Eigentlich hatten wir das im Frühjahr ganz gut hingekriegt: Die empfohlenen Hygieneregeln wurden weitgehend beachtet, man hat Distanz gehalten – um dem neuartigen Corona-Virus so die Ausbreitung zu erschweren.
Auch wir haben uns selbstverständlich an diese Regeln gehalten. Weil Covid-19 eine Krankheit ist, vor der man in der Tat lieber verschont bleiben möchte. Und wir halten weiterhin Distanz, wenn wir im Büro mit unseren KollegInnen diskutieren. Wir meiden grosse Menschenansammlungen und beschränken Umarmungen und körperliche Nähe auf einen überschaubaren Kreis uns nahestehender Menschen.
Die im März verordneten Massnahmen zeigten Wirkung, die Fallzahlen sind drastisch gesunken. Ohne Ausgehverbote, ohne Maskenzwang. Natürlich half der Lockdown. Keine Massenveranstaltungen, keine Club-Orgien, kein internationaler Reiseverkehr – insbesondere auch keine Flüge – und Homeoffice.
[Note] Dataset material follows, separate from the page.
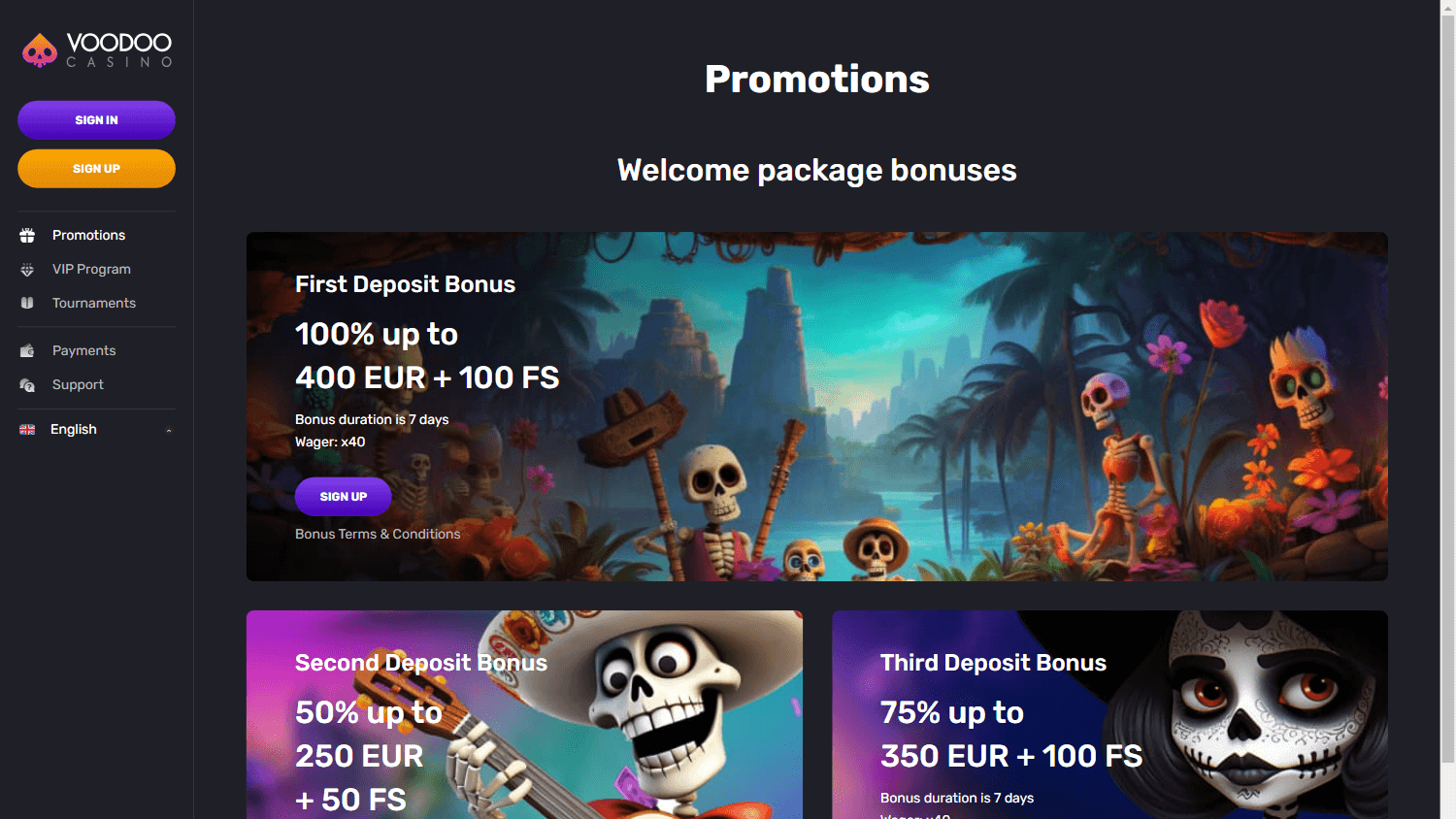Click the Payments wallet icon
This screenshot has width=1456, height=819.
pyautogui.click(x=27, y=350)
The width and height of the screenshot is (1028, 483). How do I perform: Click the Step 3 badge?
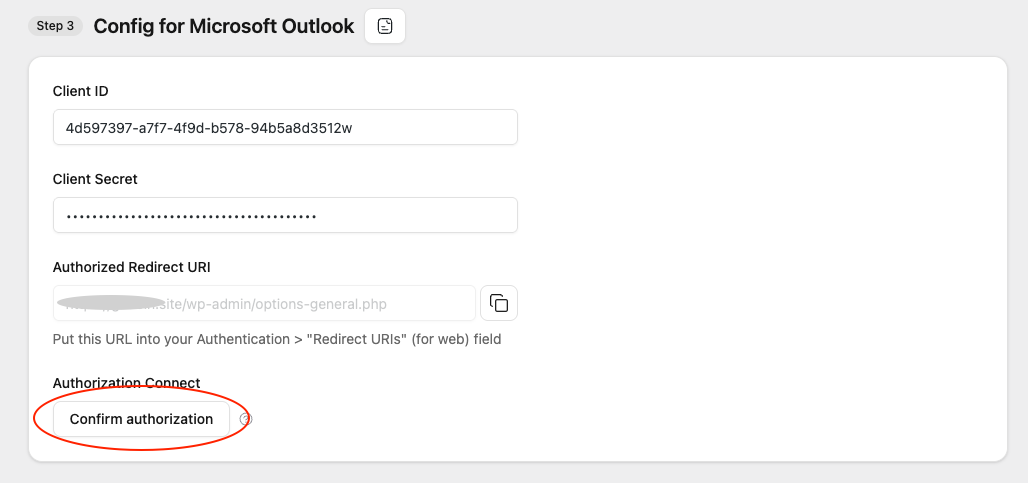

Die Menschen waren, wenn überhaupt, zu Fuss und mit dem Velo unterwegs – die Züge fuhren fast leer durchs Land.
Viele haben diese Zeit positiv erlebt. Weniger Stress, weniger Zwänge – mehr Zeit für sich, die Familie. Damit ist längst Schluss. Der Druck von Seiten der Wirtschaft und aus politischen Kreisen war enorm – und hat leider allzu schnell Wirkung gezeigt. Zurück in eine «neue Normalität» hiess: So schnell als möglich wieder «Business as usual».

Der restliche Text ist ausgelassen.